It is pretty clear that renewables are here to stay. New solar panel farms and offshore wind turbines are being announced across the U.S. every other week. Each new year brings a renewed push for the federal and state governments to direct much-needed resources to boost clean power alternatives that help create jobs and grow local economies. There is one central question that remains: Will it be enough?
There are plenty of reasons for optimism because recent years have given way to new thinking. Decades of research into solar technology are finally paying dividends, as new photovoltaic setups have emerged as a cost-effective method of mass-produced and easily deployable solar generation. Markets are starting to wake up to the financial efficiency of clean energy. But for all of the many reasons we have to hope, it still makes sense to discuss theoretical backup plans as we build up the necessary infrastructure that allows us to harness the power of renewable energy.

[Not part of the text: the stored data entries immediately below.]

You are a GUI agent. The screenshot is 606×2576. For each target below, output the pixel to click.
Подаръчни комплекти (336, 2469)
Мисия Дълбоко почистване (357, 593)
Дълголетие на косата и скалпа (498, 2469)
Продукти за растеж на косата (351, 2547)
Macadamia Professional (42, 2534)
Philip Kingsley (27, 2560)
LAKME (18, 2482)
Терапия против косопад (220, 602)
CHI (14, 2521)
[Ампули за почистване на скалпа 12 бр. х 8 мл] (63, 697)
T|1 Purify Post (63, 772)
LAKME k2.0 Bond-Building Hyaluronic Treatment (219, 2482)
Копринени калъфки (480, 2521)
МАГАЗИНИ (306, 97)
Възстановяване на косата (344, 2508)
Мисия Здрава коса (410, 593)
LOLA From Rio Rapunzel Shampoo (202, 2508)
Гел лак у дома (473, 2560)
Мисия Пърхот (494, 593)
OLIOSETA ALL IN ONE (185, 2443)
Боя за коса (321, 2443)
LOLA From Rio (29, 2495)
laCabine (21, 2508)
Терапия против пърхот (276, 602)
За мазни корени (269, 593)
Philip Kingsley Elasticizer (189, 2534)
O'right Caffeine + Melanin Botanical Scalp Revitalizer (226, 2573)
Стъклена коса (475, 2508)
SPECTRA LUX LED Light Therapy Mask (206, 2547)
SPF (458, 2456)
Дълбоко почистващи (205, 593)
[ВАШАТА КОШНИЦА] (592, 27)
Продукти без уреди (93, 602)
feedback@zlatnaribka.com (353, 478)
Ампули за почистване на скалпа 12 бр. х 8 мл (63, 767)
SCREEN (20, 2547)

This space is where Quaise Energy comes in. It is the brainchild of years of research at MIT’s Plasma Science and Fusion Center, with graduate students working diligently on new and innovative ways to harness geothermal energy’s untapped potential. As stated in the name, geothermal power is an energy source derived from drilling deep below the earth’s crust. Once several kilometers below the surface, heat energy stored in the depths can be harnessed, providing an alternative tap of natural power without damaging the environment or releasing toxic emissions into the atmosphere.
Although geothermal energy is discussed with far less frequency than its solar and wind cousins, expanding our efforts into this type of power could be the key to supplementing the others without relying on fossil fuels.
“Geothermal energy can provide a lot more power using fewer resources,” says Arunas Chesonis, managing partner of Safar Partners, a firm invested in Quaise. “We have to approach the clean energy transition from both of those angles. Quaise’s solution makes us optimistic for a future where clean, renewable energy will secure the future of our planet.”
For years, the problem with geothermal energy was pretty straightforward: We couldn’t find enough of it. The deepest anyone had ever drilled was a little more than 12 kilometers below the surface, and a lack of hotspots had previously deterred energy companies from further attempts.
Quaise will use new technologies to dig as deep as 20 kilometers, where geothermal energy is available in virtually endless supply. Assuming the company is successful, the implications of accessing these pools will be massive.
An efficient and easily replicable method of accessing geothermal power would provide all the advantages traditionally limited to oil and coal without the disastrous environmental consequences.
To date Quaise has raised more than $60 million in funding. The company expects to provide proof-of-concept operations by 2024 and a fully deployable system by 2026.